WORK REQUIRED. Report every line below that carries the word "agent".

PROVIDED DATA.
.....

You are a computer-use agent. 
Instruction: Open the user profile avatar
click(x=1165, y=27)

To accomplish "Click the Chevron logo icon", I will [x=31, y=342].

.....

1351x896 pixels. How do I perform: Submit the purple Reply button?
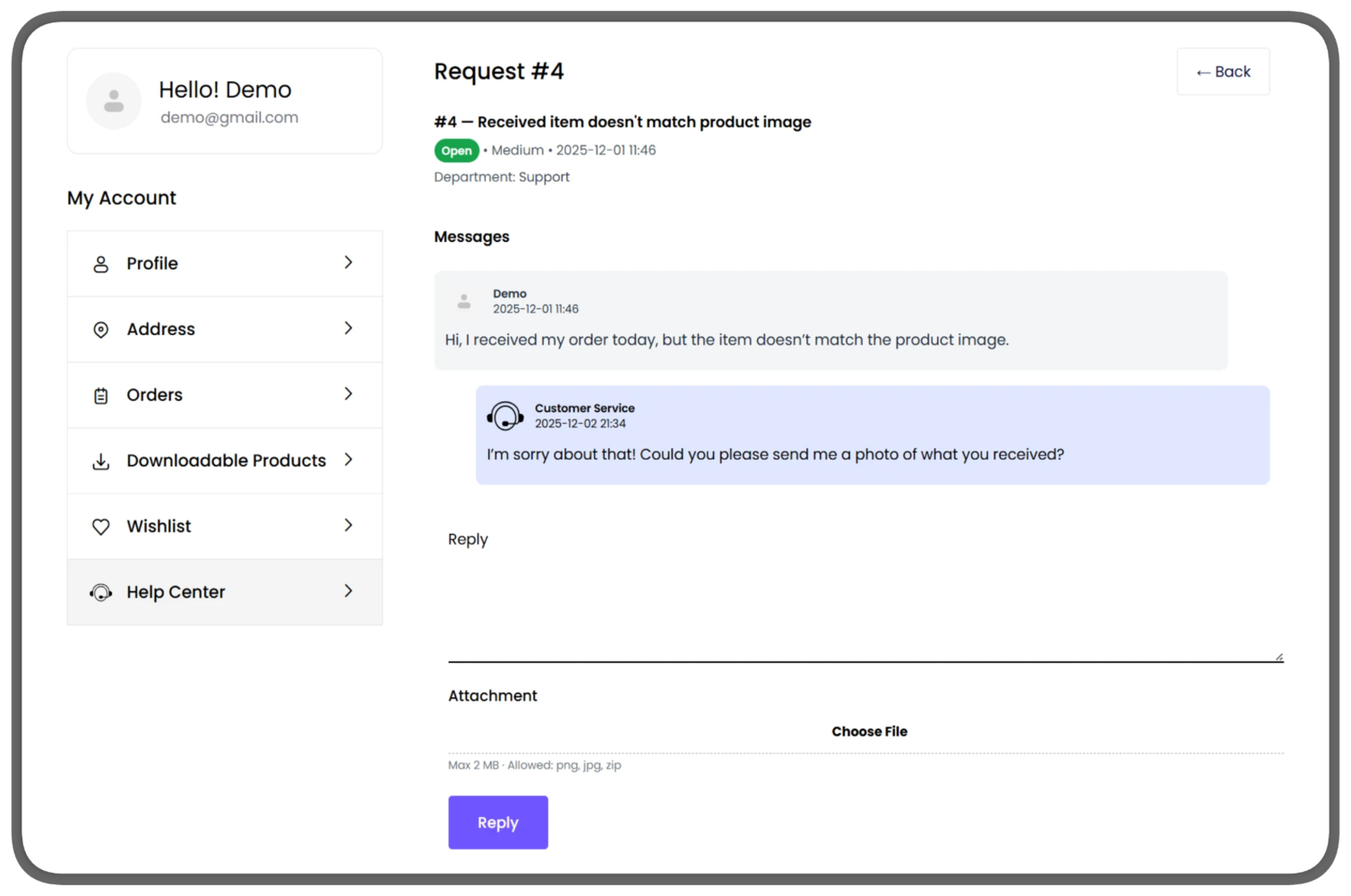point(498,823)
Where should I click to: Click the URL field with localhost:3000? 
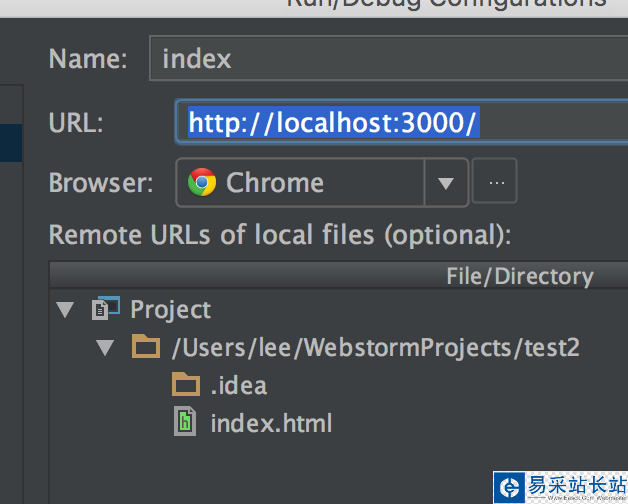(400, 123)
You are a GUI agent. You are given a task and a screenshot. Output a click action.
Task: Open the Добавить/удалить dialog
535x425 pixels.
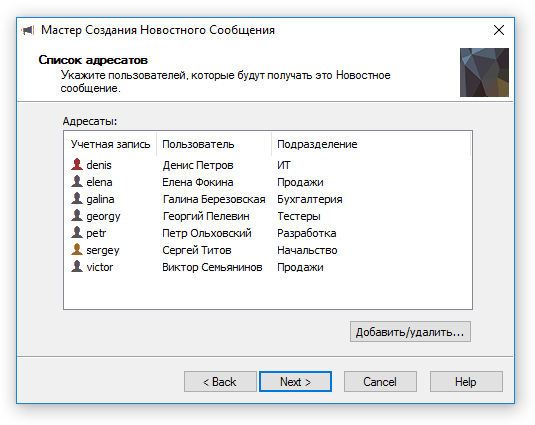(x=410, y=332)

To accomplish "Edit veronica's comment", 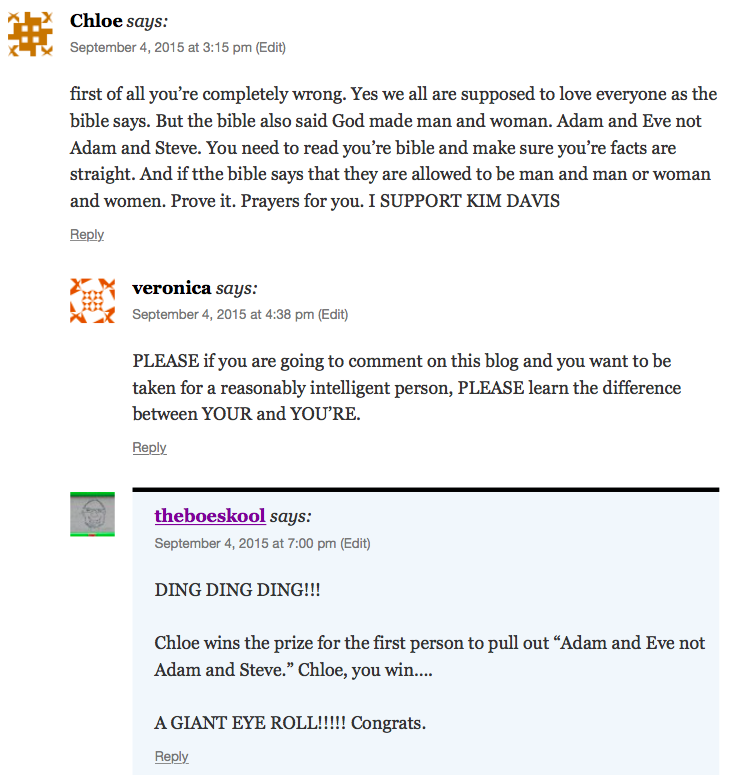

.....

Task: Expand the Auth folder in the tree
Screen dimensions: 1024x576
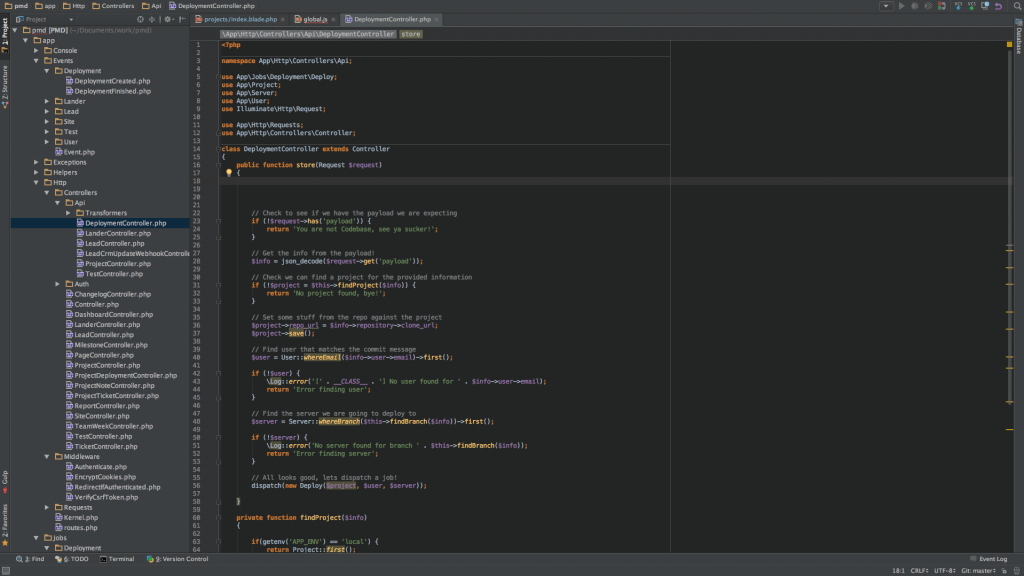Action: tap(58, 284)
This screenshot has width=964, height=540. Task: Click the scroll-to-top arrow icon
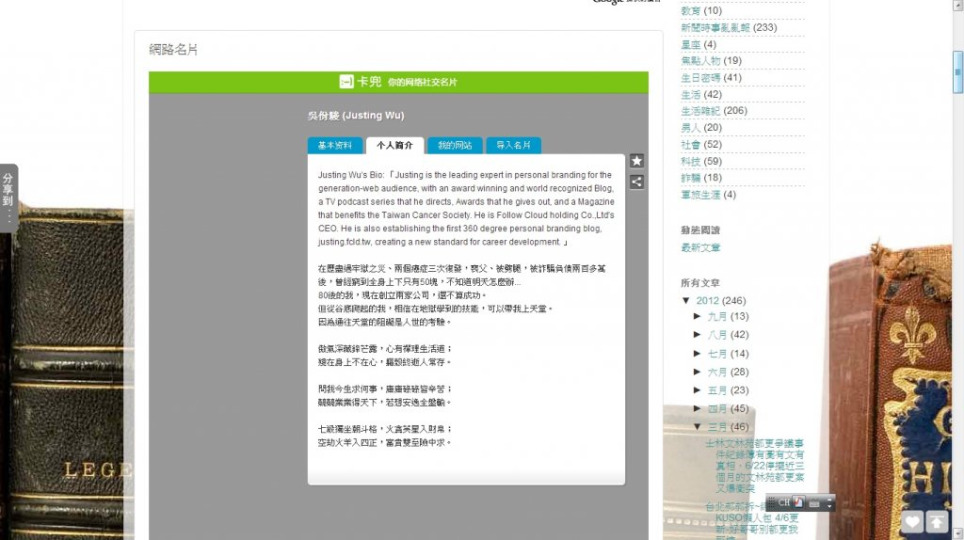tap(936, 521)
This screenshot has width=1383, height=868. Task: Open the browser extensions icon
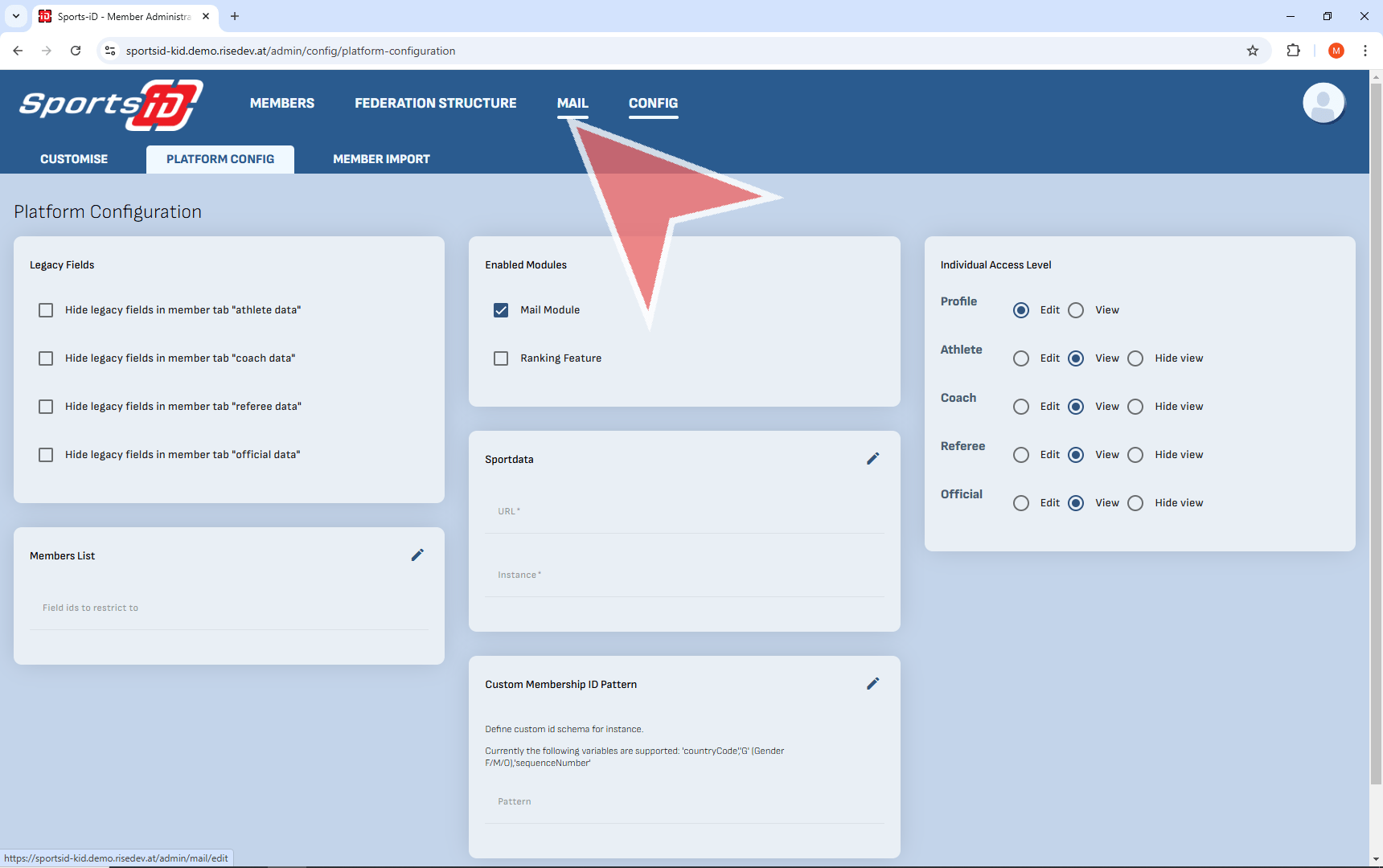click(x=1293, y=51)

.....

TASK ANSWER.
You are a computer-use agent. 
You are a GUI agent. You are given a task and a screenshot. Output a click action.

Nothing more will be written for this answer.